How much of a disaster is this? Well, it’s never a disaster to learn that a statement you wanted to go one way in fact goes the other way. It may be disappointing, but it’s much better to know the truth than to waste time chasing a fantasy. Also, there can be far more to it than that. The effect of discovering that your hopes are dashed is often that you readjust your hopes. If you had a subgoal that you now realize is unachievable, but you still believe that the main goal might be achievable, then your options have been narrowed down in a potentially useful way.

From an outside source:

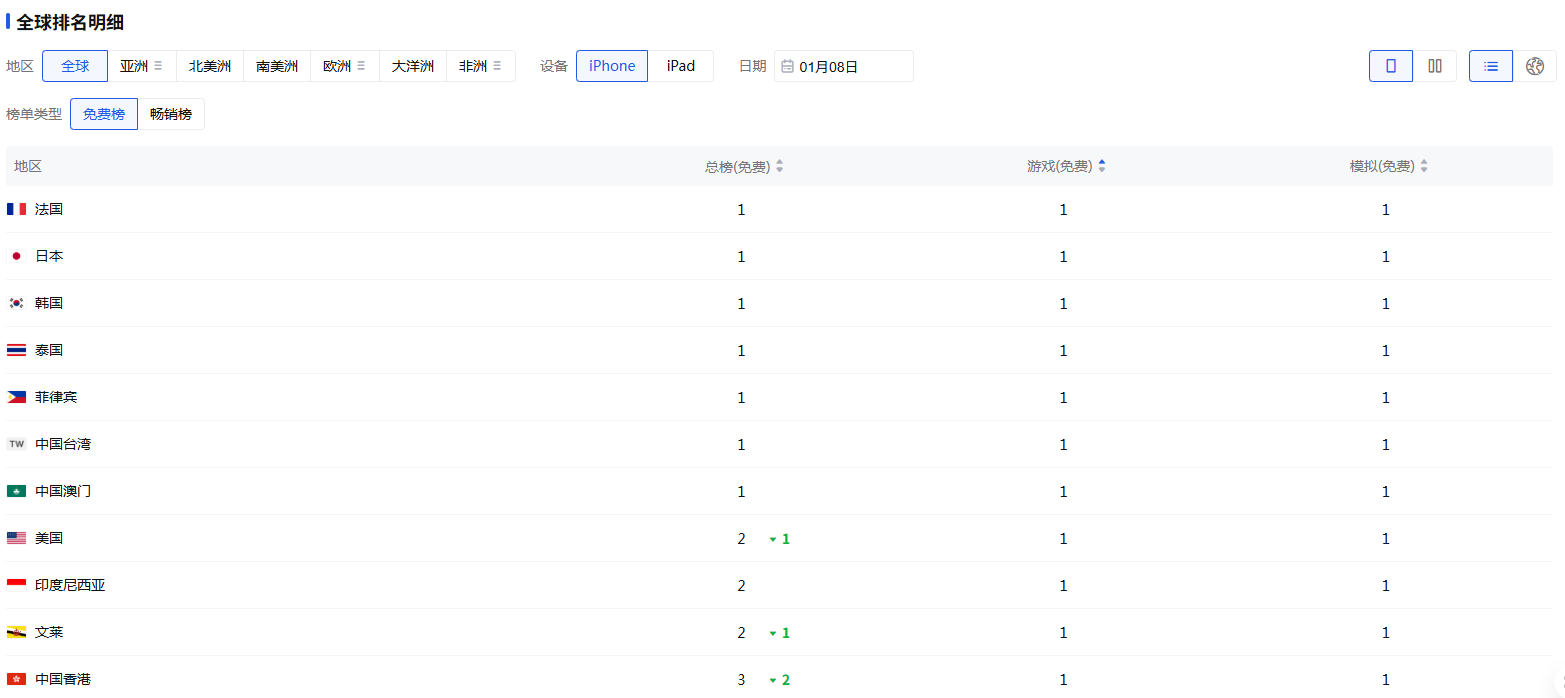Sort by 游戏(免费) column arrows
This screenshot has width=1565, height=698.
pos(1102,167)
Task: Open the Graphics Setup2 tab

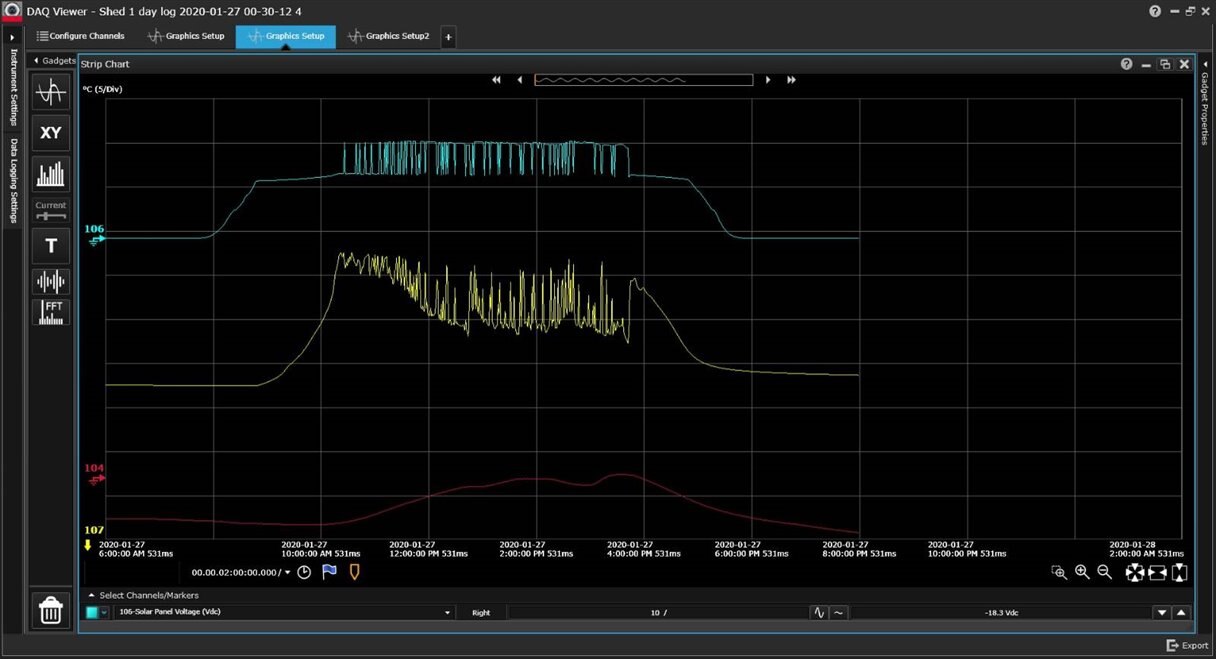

Is that the case here? I’ll offer a few preliminary thoughts on that question and see whether they lead to an interesting discussion. If they don’t, that’s fine — my general attitude is that I’m happy to think about all this on my own, but that I’d be even happier to discuss it with other people. The subtitle of this post is supposed to reflect the fact that I have gained something from making my ideas public, in that Pavel’s observation, though simple enough to understand, is one that I might have taken a long, or even infinite, time to make if I had worked entirely privately. So he has potentially saved me a lot of time, and that is one of the main points of mathematics done in the open.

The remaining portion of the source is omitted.